悪魔狩り 第十一話
瑠璃とうまなちゃんが真剣にたこ焼きと向き合っているときに俺と柘榴ちゃんは綿あめづくりに悪戦苦闘していた。
作るだけなら簡単に出来るのだけど、ふわふわでボリュームのある綿あめを作ることは俺たちには難易度が高すぎたようだ。

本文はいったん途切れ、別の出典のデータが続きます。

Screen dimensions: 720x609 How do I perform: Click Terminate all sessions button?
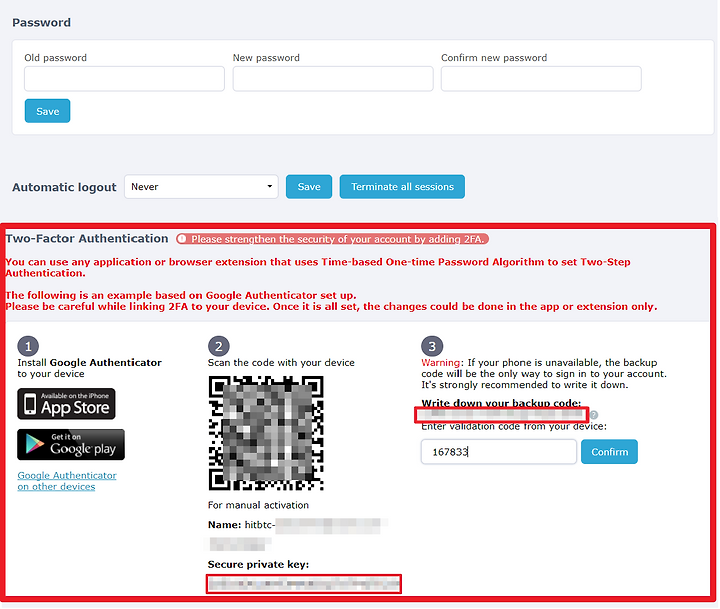(x=402, y=186)
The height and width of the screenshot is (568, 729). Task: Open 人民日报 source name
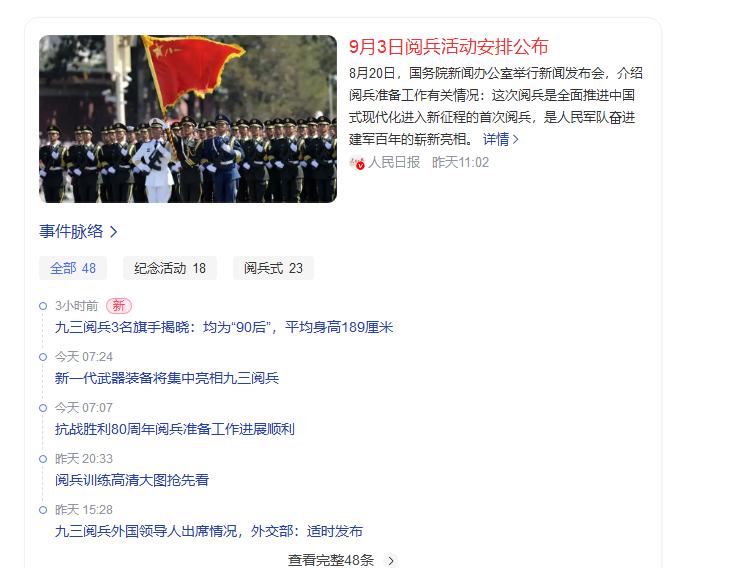tap(394, 162)
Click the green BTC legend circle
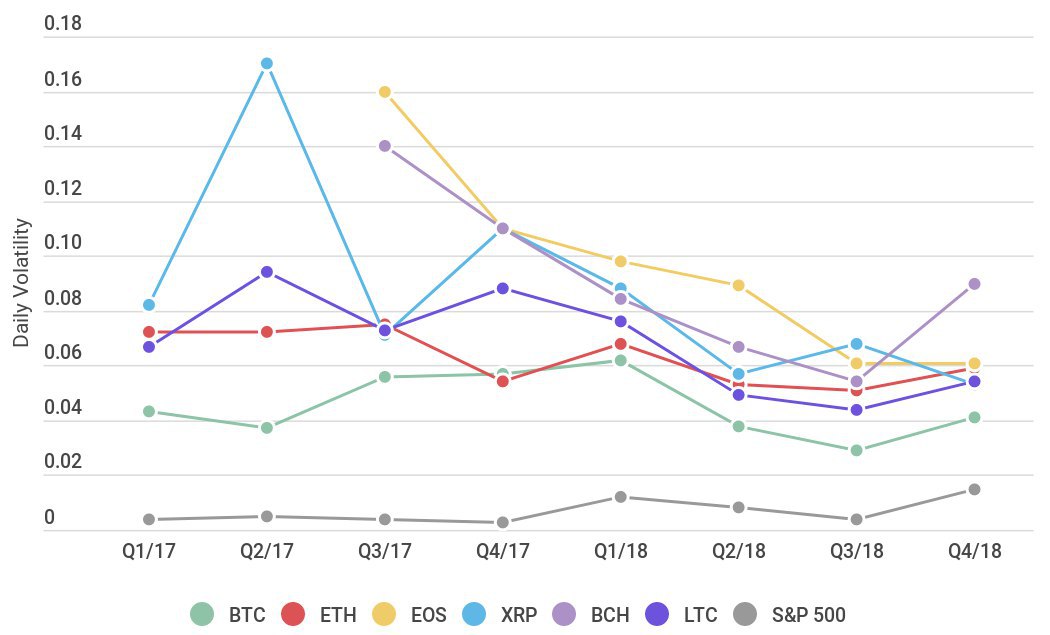This screenshot has height=635, width=1050. [x=202, y=614]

「思っていたよりも難しいものなのですね。私はもっと簡単にフワフワの綿あめが作れるのかと思ってましたわ」
「俺ももっと簡単に作れるのかと思ってたよ。イザーちゃんも愛華ちゃんも夢中になって作ってくれてるから手伝ってって言えないし、俺と柘榴ちゃんで頑張るしかないね」
「そうですね。私とお兄ちゃんで頑張るしかありませんわね」
簡単そうに見えることでも難しいことなんて世の中にはたくさんある。勉強だってゲームだって見てるだけなら簡単そうなのに、自分がやってみると難しいんだって気付くことも多い。綿あめづくりに限らずお菓子作りは全般的に俺には難しいのかもしれないな。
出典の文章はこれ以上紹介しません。